[LISTED ENTRIES Boundary: Start]
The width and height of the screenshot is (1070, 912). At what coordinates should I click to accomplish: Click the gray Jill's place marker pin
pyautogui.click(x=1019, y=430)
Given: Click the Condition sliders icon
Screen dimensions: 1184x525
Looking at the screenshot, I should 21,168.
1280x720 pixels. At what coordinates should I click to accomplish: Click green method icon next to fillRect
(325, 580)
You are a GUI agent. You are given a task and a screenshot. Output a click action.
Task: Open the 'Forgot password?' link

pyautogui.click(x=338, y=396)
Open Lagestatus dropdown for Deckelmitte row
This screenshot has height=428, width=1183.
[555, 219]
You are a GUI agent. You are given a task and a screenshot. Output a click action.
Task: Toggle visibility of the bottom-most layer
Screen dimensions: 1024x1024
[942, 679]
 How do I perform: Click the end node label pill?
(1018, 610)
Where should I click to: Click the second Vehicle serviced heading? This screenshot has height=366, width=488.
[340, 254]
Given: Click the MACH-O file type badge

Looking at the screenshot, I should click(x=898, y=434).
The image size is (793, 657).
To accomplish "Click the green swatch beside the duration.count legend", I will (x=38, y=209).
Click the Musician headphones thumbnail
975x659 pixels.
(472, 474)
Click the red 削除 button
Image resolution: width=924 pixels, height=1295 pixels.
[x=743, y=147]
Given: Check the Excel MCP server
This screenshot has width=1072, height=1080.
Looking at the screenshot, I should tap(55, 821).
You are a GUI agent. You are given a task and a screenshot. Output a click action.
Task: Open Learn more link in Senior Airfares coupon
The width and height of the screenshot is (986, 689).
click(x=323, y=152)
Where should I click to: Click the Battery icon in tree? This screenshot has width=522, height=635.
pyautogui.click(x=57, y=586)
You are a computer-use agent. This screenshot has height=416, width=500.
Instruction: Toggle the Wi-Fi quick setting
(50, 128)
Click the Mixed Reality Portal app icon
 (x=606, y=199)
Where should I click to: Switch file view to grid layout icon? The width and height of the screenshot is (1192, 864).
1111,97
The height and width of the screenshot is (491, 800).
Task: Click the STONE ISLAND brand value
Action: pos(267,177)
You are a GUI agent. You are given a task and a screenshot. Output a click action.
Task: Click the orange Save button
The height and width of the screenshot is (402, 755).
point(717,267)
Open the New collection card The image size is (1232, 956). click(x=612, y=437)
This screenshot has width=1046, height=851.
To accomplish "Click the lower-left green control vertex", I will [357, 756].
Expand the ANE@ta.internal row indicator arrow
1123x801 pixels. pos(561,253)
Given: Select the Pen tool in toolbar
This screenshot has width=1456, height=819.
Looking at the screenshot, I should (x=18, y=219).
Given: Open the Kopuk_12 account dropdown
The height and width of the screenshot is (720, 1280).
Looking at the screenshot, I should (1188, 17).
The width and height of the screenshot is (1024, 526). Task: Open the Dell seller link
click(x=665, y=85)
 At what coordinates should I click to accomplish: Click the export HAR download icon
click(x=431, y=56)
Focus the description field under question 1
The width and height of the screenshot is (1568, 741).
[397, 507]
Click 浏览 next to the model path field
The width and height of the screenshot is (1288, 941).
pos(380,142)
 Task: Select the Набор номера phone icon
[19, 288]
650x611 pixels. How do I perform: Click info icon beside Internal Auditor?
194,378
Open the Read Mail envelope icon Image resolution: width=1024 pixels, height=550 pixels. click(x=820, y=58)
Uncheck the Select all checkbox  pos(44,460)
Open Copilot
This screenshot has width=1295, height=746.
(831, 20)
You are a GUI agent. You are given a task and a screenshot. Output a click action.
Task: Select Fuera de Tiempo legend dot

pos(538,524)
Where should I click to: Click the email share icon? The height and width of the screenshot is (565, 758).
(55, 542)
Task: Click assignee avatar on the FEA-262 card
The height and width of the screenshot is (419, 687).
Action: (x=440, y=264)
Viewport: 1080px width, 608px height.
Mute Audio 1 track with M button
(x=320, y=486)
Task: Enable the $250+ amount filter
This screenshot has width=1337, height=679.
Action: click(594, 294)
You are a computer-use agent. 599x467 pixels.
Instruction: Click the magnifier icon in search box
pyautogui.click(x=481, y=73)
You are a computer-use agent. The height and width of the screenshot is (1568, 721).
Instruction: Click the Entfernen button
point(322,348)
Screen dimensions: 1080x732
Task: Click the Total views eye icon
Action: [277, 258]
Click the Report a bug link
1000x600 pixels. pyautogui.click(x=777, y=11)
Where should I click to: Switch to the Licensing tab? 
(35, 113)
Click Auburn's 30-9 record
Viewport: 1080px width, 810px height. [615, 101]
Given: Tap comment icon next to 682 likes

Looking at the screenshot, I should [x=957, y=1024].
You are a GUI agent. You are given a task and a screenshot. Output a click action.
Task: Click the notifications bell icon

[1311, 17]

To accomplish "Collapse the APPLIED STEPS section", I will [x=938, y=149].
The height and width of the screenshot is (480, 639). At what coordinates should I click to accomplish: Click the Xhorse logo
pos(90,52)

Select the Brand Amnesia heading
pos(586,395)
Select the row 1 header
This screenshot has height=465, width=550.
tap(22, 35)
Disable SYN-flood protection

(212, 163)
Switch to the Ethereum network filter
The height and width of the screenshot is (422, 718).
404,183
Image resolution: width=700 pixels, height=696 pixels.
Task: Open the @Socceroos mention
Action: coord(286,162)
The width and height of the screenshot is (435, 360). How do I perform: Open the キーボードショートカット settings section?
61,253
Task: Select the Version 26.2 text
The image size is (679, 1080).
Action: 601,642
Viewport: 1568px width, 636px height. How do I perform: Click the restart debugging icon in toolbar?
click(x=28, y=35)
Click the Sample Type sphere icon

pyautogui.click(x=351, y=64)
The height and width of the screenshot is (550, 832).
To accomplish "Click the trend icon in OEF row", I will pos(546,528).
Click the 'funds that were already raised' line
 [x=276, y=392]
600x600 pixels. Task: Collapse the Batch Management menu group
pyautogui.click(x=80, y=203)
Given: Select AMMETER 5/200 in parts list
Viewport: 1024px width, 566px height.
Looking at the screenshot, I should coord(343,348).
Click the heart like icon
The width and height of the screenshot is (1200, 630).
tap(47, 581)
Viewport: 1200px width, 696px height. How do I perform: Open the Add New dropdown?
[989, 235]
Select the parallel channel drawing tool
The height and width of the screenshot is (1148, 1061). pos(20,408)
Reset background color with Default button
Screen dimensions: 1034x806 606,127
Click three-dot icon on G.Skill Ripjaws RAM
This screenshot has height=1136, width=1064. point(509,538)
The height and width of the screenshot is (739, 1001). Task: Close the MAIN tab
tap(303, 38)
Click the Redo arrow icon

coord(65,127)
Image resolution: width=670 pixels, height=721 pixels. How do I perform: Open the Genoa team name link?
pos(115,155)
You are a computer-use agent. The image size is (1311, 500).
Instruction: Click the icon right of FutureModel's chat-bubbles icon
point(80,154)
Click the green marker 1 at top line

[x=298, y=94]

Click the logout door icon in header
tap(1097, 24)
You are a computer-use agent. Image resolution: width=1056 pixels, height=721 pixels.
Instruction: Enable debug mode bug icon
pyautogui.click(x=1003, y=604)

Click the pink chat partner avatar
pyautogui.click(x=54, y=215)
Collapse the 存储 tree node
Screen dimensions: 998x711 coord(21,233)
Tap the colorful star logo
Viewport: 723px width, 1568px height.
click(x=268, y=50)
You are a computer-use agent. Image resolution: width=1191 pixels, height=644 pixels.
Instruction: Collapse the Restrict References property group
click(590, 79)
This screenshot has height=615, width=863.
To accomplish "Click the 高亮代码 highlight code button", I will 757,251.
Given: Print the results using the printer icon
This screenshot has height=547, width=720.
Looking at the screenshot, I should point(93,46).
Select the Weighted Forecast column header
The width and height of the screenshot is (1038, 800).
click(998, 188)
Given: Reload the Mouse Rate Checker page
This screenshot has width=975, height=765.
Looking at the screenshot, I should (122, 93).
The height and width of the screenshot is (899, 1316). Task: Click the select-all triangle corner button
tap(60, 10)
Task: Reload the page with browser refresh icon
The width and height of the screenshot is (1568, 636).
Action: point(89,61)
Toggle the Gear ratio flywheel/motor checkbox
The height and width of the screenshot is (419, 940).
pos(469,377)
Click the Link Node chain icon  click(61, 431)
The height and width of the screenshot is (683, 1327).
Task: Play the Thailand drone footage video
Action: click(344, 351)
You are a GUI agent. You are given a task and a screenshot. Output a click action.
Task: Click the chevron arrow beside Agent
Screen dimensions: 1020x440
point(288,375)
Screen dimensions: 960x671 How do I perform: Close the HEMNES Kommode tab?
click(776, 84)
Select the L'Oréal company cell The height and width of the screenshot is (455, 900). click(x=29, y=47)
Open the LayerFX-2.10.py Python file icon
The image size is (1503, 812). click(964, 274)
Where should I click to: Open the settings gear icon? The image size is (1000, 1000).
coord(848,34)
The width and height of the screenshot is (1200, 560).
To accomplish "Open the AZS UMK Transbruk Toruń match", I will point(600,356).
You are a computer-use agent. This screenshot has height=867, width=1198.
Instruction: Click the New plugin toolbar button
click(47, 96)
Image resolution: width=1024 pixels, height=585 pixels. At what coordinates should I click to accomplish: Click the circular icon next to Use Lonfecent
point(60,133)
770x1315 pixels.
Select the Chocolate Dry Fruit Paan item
[LISTED ENTRIES Boundary: End]
▶ TASK REQUIREMENTS
Verbatim output is expected for the lines from the start of the data to the line in which "Given: Click the Condition sliders icon" appears, both included.

▶ ANSWER BOX
The width and height of the screenshot is (1070, 912). At what coordinates should I click to accomplish: Click the gray Jill's place marker pin
pyautogui.click(x=1019, y=430)
Given: Click the Condition sliders icon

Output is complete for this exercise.